Evaluation of fuel cell auxiliary power units for heavy-duty diesel trucks

A large number of heavy-duty trucks idle a significant amount. Heavy-duty line-haul truck engines idle about 20–40% of the time the engine is running, depending on season and operation. Drivers idle engines to power climate control devices (e.g., heaters and air conditioners) and sleeper compartment accessories (e.g., refrigerators, microwave ovens, and televisions) and to avoid start-up problems in cold weather. Idling increases air pollution and energy use, as well as wear and tear on engines. Efforts to reduce truck idling in the US have been sporadic, in part because it is widely viewed in the trucking industry that further idling restrictions would unduly compromise driver comfort and truck operations.
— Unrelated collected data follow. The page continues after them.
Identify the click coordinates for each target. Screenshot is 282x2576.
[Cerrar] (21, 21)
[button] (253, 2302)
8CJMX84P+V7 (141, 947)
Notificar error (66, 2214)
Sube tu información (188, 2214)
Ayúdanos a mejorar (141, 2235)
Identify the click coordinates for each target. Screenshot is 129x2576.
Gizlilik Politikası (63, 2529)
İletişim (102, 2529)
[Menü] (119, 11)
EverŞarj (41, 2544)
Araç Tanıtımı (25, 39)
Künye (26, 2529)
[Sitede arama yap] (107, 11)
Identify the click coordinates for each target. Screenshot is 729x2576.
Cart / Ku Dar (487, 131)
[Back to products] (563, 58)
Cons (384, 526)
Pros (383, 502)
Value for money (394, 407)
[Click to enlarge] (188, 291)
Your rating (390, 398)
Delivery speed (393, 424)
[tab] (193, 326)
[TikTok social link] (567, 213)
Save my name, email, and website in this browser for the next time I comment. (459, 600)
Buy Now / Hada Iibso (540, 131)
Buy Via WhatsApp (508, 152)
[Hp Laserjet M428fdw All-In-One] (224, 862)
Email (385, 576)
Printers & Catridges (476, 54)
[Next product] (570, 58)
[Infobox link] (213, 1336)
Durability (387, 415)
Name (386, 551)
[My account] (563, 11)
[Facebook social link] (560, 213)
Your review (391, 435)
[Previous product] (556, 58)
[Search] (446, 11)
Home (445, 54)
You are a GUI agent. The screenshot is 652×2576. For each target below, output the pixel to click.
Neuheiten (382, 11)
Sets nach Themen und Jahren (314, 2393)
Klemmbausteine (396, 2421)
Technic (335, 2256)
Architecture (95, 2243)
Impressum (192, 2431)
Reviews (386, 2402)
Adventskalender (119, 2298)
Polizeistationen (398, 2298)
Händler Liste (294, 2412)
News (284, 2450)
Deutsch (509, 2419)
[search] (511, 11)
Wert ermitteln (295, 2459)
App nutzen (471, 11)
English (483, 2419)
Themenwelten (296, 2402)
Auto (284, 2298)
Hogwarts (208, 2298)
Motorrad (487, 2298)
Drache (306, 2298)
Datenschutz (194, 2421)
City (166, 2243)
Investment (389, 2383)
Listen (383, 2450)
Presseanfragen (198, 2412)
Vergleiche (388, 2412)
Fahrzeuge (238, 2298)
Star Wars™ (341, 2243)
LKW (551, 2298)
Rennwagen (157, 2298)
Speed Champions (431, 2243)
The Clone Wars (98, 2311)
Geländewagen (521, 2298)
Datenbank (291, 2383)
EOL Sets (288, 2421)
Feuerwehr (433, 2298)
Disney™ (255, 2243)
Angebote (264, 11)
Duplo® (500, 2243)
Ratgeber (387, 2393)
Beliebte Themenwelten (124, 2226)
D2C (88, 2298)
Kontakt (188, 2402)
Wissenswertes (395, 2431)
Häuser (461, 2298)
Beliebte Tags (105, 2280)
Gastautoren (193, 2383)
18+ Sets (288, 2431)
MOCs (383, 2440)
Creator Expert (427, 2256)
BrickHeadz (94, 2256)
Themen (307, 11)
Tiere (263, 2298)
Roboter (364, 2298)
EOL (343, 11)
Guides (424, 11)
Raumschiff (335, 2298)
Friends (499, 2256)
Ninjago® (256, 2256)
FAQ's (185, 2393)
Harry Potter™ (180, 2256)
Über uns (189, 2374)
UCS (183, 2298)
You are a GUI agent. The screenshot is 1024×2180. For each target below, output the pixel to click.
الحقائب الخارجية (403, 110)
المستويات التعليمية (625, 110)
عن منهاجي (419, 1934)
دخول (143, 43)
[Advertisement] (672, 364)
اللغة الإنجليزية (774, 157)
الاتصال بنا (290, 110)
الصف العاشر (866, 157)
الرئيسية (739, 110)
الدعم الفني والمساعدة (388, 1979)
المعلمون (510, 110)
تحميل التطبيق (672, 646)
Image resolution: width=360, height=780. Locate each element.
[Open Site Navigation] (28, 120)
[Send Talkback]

The auxiliary power units (APUs) available to replace the idling of the diesel traction engine all have had limited trucking industry acceptance. Fuel cells are a promising APU technology. Fuel cell APUs have the potential to greatly reduce emissions and energy use and save money. In this paper, we estimate costs and benefits of fuel cell APUs. We calculate the payback period for fuel cell APUs to be about 2.6–4.5 years. This estimate is uncertain since future fuel cell costs are unknown and cost savings from idling vary greatly across the truck fleet. The payback period is particularly sensitive to diesel fuel consumption at idle. Given the large potential environmental and economic benefits of fuel cell APUs, the first major commercial application of fuel cells may be as truck APUs.